- Records for the exercise -
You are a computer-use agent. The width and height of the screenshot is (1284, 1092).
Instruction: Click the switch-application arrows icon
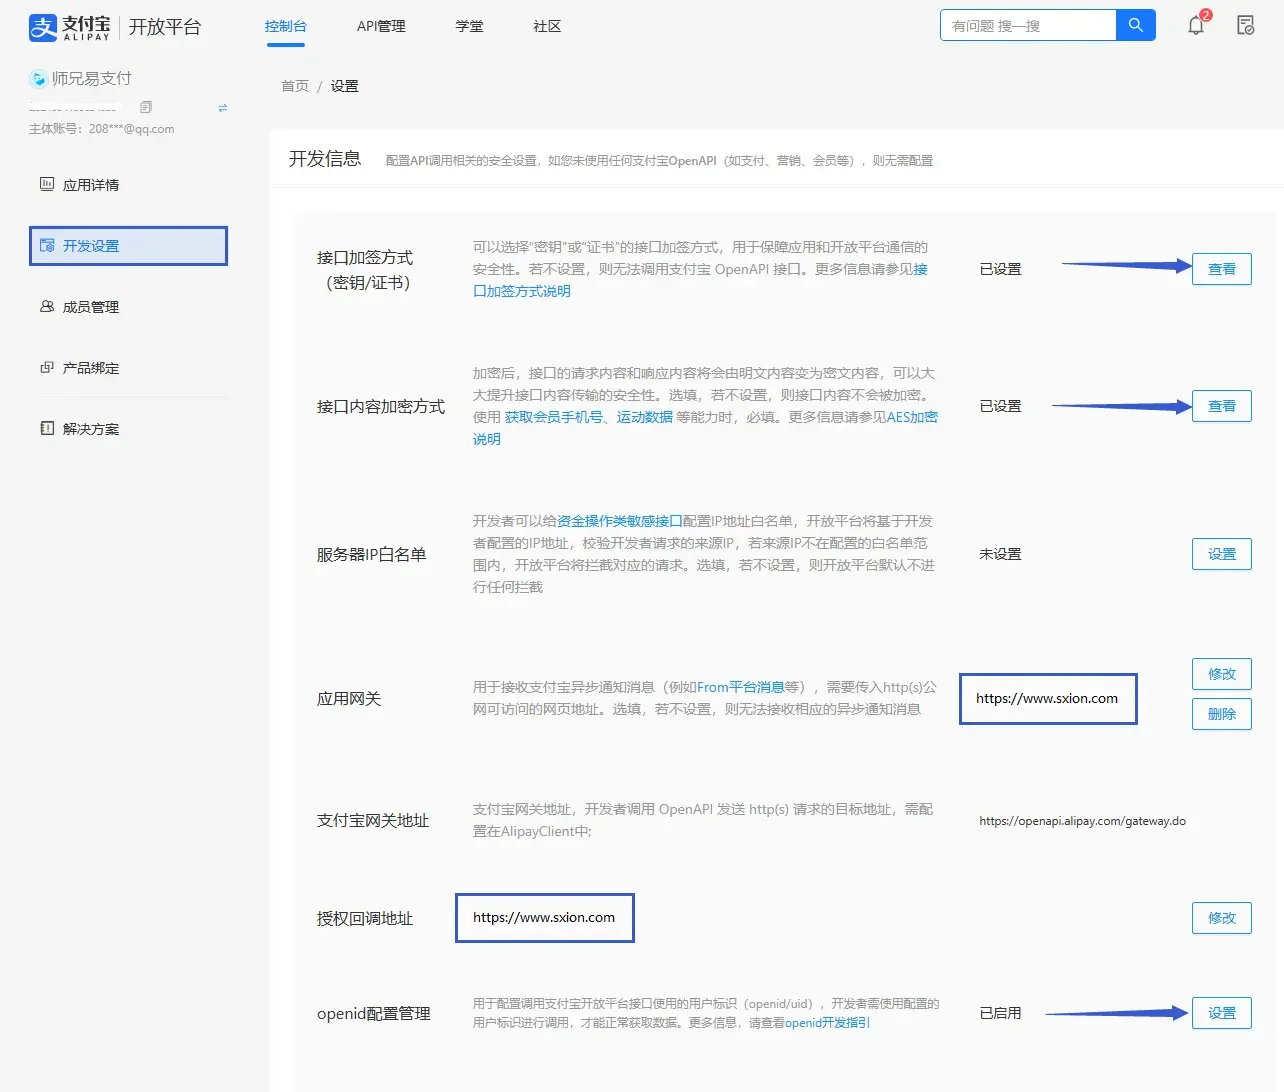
--
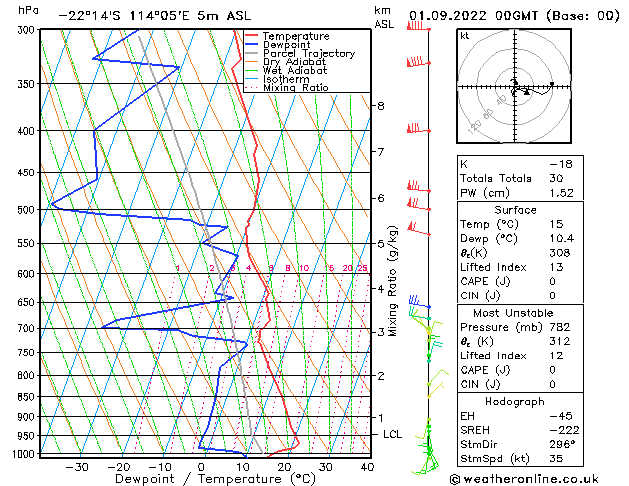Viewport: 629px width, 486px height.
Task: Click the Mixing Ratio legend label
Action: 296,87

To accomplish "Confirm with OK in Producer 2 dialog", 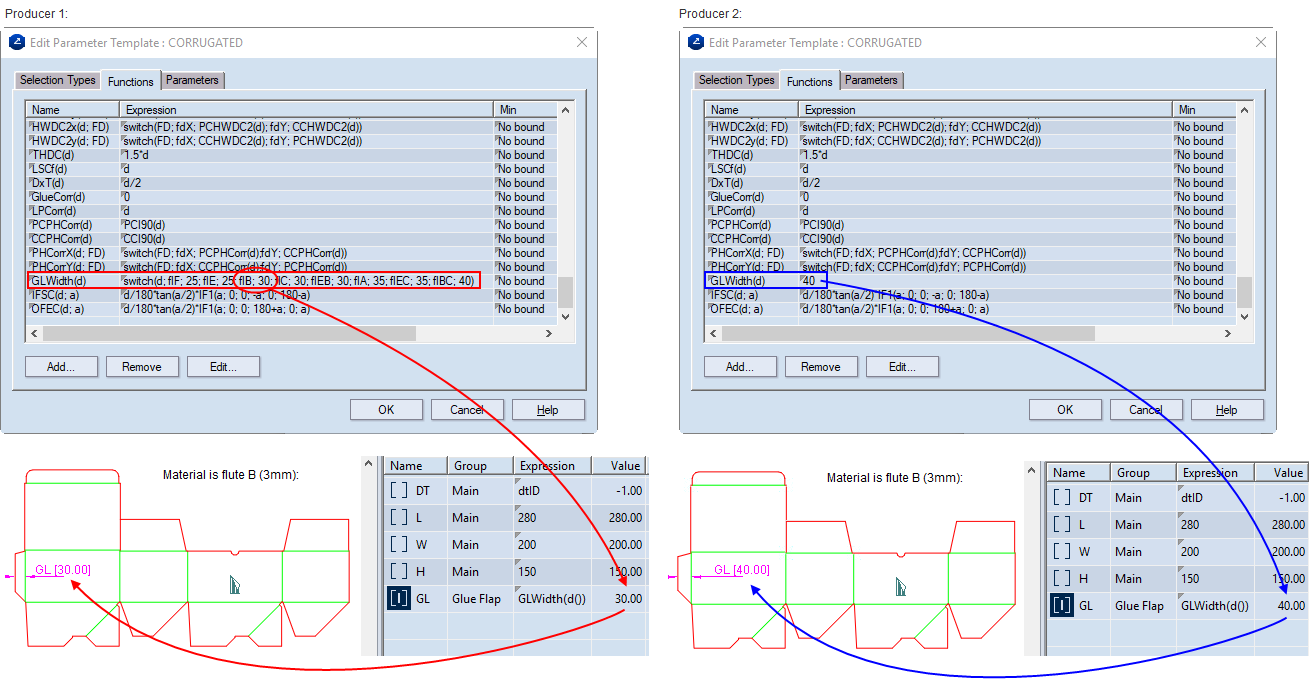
...
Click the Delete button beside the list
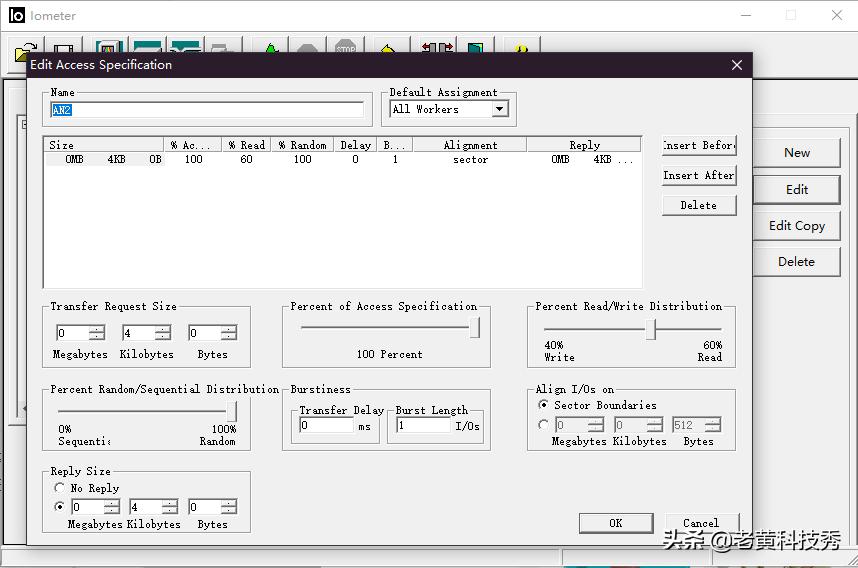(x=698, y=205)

- Problem details -
Print, from the entries above, the line with "You are a computer-use", the line with "Instruction: Click the" and all lines between them, exactly and with nothing else.

- Result of the task -
You are a computer-use agent. The width and height of the screenshot is (1284, 1092).
Instruction: Click the switch-application arrows icon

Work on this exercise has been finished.